• _Extracted material_
————————

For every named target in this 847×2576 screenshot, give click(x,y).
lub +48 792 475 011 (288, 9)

————————

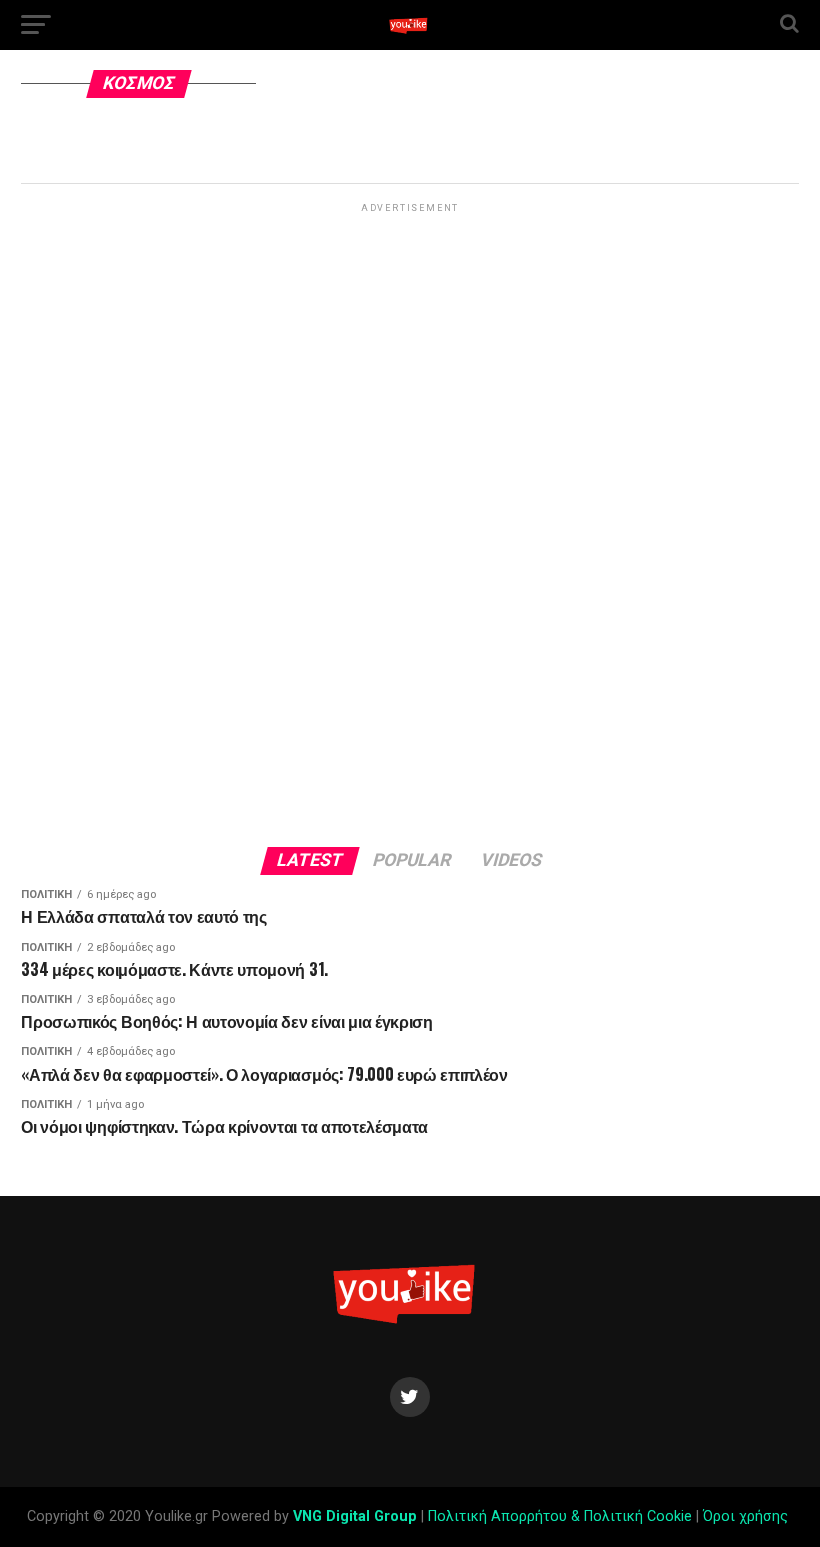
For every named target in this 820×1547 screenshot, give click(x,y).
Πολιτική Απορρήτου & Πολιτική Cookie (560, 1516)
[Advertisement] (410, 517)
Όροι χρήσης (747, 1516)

————————

• _Problem description_
A word-for-word copy of the lines above from the one with "For every named target in this 847×2576" through the one with "lub +48 792 475 011 (288, 9)", inclusive, is the only output wanted.

• _Task output_
For every named target in this 847×2576 screenshot, give click(x,y).
lub +48 792 475 011 (288, 9)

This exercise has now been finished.